§ REQUIREMENT
Each line of the data must be set down again without a single difference.
═══
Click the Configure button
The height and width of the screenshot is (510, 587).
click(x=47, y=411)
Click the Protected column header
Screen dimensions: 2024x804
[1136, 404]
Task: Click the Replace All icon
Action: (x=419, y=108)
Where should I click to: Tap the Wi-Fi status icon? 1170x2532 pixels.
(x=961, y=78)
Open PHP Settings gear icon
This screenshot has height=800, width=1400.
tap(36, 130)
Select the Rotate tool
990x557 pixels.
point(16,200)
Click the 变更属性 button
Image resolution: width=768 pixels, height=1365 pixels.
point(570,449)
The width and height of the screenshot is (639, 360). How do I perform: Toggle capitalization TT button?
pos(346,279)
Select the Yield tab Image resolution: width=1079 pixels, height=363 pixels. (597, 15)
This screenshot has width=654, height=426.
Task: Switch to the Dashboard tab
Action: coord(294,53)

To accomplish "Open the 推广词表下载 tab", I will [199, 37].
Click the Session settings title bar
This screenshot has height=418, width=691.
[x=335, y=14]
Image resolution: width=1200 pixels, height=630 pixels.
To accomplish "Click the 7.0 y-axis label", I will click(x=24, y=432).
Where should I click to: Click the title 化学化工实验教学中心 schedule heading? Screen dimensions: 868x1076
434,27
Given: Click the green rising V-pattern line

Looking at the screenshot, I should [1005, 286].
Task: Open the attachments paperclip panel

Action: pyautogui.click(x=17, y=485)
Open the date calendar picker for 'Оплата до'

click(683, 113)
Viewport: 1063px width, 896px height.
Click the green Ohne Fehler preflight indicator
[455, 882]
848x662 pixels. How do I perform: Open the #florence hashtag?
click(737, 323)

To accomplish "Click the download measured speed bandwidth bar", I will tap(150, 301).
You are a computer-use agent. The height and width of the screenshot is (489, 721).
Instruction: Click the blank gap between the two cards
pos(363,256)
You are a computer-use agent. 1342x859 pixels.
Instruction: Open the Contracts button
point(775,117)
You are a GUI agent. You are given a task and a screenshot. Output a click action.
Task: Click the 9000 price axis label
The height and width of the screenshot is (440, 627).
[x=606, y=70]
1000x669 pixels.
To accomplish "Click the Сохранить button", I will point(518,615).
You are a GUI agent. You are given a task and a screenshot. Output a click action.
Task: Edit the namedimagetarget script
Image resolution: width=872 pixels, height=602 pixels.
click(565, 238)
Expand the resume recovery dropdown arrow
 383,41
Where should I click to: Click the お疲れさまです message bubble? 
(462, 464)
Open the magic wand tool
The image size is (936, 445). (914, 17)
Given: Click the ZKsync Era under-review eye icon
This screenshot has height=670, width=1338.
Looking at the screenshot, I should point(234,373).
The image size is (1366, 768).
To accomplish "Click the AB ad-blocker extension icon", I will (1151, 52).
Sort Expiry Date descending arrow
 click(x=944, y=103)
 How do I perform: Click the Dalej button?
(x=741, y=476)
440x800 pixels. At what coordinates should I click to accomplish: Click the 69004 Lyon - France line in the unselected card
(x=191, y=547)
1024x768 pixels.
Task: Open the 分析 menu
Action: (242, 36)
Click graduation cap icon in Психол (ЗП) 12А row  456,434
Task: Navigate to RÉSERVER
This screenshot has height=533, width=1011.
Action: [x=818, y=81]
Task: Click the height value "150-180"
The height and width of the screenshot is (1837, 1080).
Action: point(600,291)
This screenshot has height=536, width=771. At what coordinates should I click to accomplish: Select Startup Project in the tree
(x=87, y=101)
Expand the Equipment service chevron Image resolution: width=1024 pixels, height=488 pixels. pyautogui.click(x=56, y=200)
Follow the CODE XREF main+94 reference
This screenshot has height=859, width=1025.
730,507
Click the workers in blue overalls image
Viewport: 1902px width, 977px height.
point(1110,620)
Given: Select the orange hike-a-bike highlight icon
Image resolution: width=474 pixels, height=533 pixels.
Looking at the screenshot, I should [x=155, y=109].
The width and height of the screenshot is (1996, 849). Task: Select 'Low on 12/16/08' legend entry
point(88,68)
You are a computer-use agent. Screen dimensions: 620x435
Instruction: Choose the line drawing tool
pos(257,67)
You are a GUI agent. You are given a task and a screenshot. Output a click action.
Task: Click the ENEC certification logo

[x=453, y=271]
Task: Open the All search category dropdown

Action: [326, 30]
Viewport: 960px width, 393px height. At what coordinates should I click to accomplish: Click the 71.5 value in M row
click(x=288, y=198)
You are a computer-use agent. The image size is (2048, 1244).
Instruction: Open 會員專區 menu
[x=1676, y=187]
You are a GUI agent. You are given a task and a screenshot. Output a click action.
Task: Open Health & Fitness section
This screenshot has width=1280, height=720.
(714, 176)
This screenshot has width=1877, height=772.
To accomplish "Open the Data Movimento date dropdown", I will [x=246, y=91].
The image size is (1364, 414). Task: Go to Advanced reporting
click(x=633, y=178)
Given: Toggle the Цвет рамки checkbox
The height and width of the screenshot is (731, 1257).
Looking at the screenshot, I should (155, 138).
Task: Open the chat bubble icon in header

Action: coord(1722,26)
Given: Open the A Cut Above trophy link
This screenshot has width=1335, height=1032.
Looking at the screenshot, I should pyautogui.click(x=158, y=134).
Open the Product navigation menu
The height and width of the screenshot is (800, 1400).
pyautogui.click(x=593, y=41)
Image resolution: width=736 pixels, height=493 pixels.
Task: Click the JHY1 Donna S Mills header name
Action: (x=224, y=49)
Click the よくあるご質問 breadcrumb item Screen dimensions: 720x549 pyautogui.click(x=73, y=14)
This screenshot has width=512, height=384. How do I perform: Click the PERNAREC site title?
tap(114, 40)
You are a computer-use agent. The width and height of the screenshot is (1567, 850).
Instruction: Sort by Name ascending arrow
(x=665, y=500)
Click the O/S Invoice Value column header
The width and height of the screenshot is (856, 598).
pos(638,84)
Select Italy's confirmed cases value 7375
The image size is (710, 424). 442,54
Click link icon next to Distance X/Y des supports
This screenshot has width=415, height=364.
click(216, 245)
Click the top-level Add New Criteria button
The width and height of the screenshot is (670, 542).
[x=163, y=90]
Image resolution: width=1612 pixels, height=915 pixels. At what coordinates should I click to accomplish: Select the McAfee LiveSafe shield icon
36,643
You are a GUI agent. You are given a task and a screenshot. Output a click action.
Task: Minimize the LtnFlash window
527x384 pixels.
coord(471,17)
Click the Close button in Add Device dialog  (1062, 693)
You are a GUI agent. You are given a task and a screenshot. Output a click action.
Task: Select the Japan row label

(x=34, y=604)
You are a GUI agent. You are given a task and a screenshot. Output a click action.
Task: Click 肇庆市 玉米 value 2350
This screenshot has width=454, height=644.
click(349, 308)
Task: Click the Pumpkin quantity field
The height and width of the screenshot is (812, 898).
═══
§ RESULT
Click the Configure button
The height and width of the screenshot is (510, 587).
click(x=47, y=411)
Click the Protected column header
Screen dimensions: 2024x804
[1136, 404]
Task: Click the Replace All icon
Action: (x=419, y=108)
Where should I click to: Tap the Wi-Fi status icon? 1170x2532 pixels.
(x=961, y=78)
Open PHP Settings gear icon
This screenshot has height=800, width=1400.
tap(36, 130)
Select the Rotate tool
990x557 pixels.
point(16,200)
Click the 变更属性 button
Image resolution: width=768 pixels, height=1365 pixels.
point(570,449)
The width and height of the screenshot is (639, 360). How do I perform: Toggle capitalization TT button?
pos(346,279)
Select the Yield tab Image resolution: width=1079 pixels, height=363 pixels. (597, 15)
This screenshot has width=654, height=426.
Task: Switch to the Dashboard tab
Action: coord(294,53)

To accomplish "Open the 推广词表下载 tab", I will [199, 37].
Click the Session settings title bar
This screenshot has height=418, width=691.
[x=335, y=14]
Image resolution: width=1200 pixels, height=630 pixels.
To accomplish "Click the 7.0 y-axis label", I will click(x=24, y=432).
Where should I click to: Click the title 化学化工实验教学中心 schedule heading? Screen dimensions: 868x1076
434,27
Given: Click the green rising V-pattern line

Looking at the screenshot, I should [1005, 286].
Task: Open the attachments paperclip panel

Action: pyautogui.click(x=17, y=485)
Open the date calendar picker for 'Оплата до'

click(683, 113)
Viewport: 1063px width, 896px height.
Click the green Ohne Fehler preflight indicator
[455, 882]
848x662 pixels. How do I perform: Open the #florence hashtag?
click(737, 323)

To accomplish "Click the download measured speed bandwidth bar", I will tap(150, 301).
You are a computer-use agent. The height and width of the screenshot is (489, 721).
Instruction: Click the blank gap between the two cards
pos(363,256)
You are a computer-use agent. 1342x859 pixels.
Instruction: Open the Contracts button
point(775,117)
You are a GUI agent. You are given a task and a screenshot. Output a click action.
Task: Click the 9000 price axis label
The height and width of the screenshot is (440, 627).
[x=606, y=70]
1000x669 pixels.
To accomplish "Click the Сохранить button", I will point(518,615).
You are a GUI agent. You are given a task and a screenshot. Output a click action.
Task: Edit the namedimagetarget script
Image resolution: width=872 pixels, height=602 pixels.
click(565, 238)
Expand the resume recovery dropdown arrow
 383,41
Where should I click to: Click the お疲れさまです message bubble? 
(462, 464)
Open the magic wand tool
The image size is (936, 445). (914, 17)
Given: Click the ZKsync Era under-review eye icon
This screenshot has height=670, width=1338.
Looking at the screenshot, I should point(234,373).
The image size is (1366, 768).
To accomplish "Click the AB ad-blocker extension icon", I will (1151, 52).
Sort Expiry Date descending arrow
 click(x=944, y=103)
 How do I perform: Click the Dalej button?
(x=741, y=476)
440x800 pixels. At what coordinates should I click to accomplish: Click the 69004 Lyon - France line in the unselected card
(x=191, y=547)
1024x768 pixels.
Task: Open the 分析 menu
Action: (242, 36)
Click graduation cap icon in Психол (ЗП) 12А row  456,434
Task: Navigate to RÉSERVER
This screenshot has height=533, width=1011.
Action: [x=818, y=81]
Task: Click the height value "150-180"
The height and width of the screenshot is (1837, 1080).
Action: point(600,291)
This screenshot has height=536, width=771. At what coordinates should I click to accomplish: Select Startup Project in the tree
(x=87, y=101)
Expand the Equipment service chevron Image resolution: width=1024 pixels, height=488 pixels. pyautogui.click(x=56, y=200)
Follow the CODE XREF main+94 reference
This screenshot has height=859, width=1025.
730,507
Click the workers in blue overalls image
Viewport: 1902px width, 977px height.
point(1110,620)
Given: Select the orange hike-a-bike highlight icon
Image resolution: width=474 pixels, height=533 pixels.
Looking at the screenshot, I should [x=155, y=109].
The width and height of the screenshot is (1996, 849). Task: Select 'Low on 12/16/08' legend entry
point(88,68)
You are a computer-use agent. Screen dimensions: 620x435
Instruction: Choose the line drawing tool
pos(257,67)
You are a GUI agent. You are given a task and a screenshot. Output a click action.
Task: Click the ENEC certification logo

[x=453, y=271]
Task: Open the All search category dropdown

Action: [326, 30]
Viewport: 960px width, 393px height. At what coordinates should I click to accomplish: Click the 71.5 value in M row
click(x=288, y=198)
You are a computer-use agent. The image size is (2048, 1244).
Instruction: Open 會員專區 menu
[x=1676, y=187]
You are a GUI agent. You are given a task and a screenshot. Output a click action.
Task: Open Health & Fitness section
This screenshot has width=1280, height=720.
(714, 176)
This screenshot has width=1877, height=772.
To accomplish "Open the Data Movimento date dropdown", I will [x=246, y=91].
The image size is (1364, 414). Task: Go to Advanced reporting
click(x=633, y=178)
Given: Toggle the Цвет рамки checkbox
The height and width of the screenshot is (731, 1257).
Looking at the screenshot, I should (155, 138).
Task: Open the chat bubble icon in header

Action: coord(1722,26)
Given: Open the A Cut Above trophy link
This screenshot has width=1335, height=1032.
Looking at the screenshot, I should pyautogui.click(x=158, y=134).
Open the Product navigation menu
The height and width of the screenshot is (800, 1400).
pyautogui.click(x=593, y=41)
Image resolution: width=736 pixels, height=493 pixels.
Task: Click the JHY1 Donna S Mills header name
Action: (x=224, y=49)
Click the よくあるご質問 breadcrumb item Screen dimensions: 720x549 pyautogui.click(x=73, y=14)
This screenshot has width=512, height=384. How do I perform: Click the PERNAREC site title?
tap(114, 40)
You are a computer-use agent. The width and height of the screenshot is (1567, 850).
Instruction: Sort by Name ascending arrow
(x=665, y=500)
Click the O/S Invoice Value column header
The width and height of the screenshot is (856, 598).
pos(638,84)
Select Italy's confirmed cases value 7375
The image size is (710, 424). 442,54
Click link icon next to Distance X/Y des supports
This screenshot has width=415, height=364.
click(216, 245)
Click the top-level Add New Criteria button
The width and height of the screenshot is (670, 542).
[x=163, y=90]
Image resolution: width=1612 pixels, height=915 pixels. At what coordinates should I click to accomplish: Select the McAfee LiveSafe shield icon
36,643
You are a GUI agent. You are given a task and a screenshot. Output a click action.
Task: Minimize the LtnFlash window
527x384 pixels.
coord(471,17)
Click the Close button in Add Device dialog  (1062, 693)
You are a GUI agent. You are given a task and a screenshot. Output a click action.
Task: Select the Japan row label

(x=34, y=604)
You are a GUI agent. You are given a task and a screenshot. Output a click action.
Task: Click 肇庆市 玉米 value 2350
This screenshot has width=454, height=644.
click(349, 308)
Task: Click the Pumpkin quantity field
The height and width of the screenshot is (812, 898).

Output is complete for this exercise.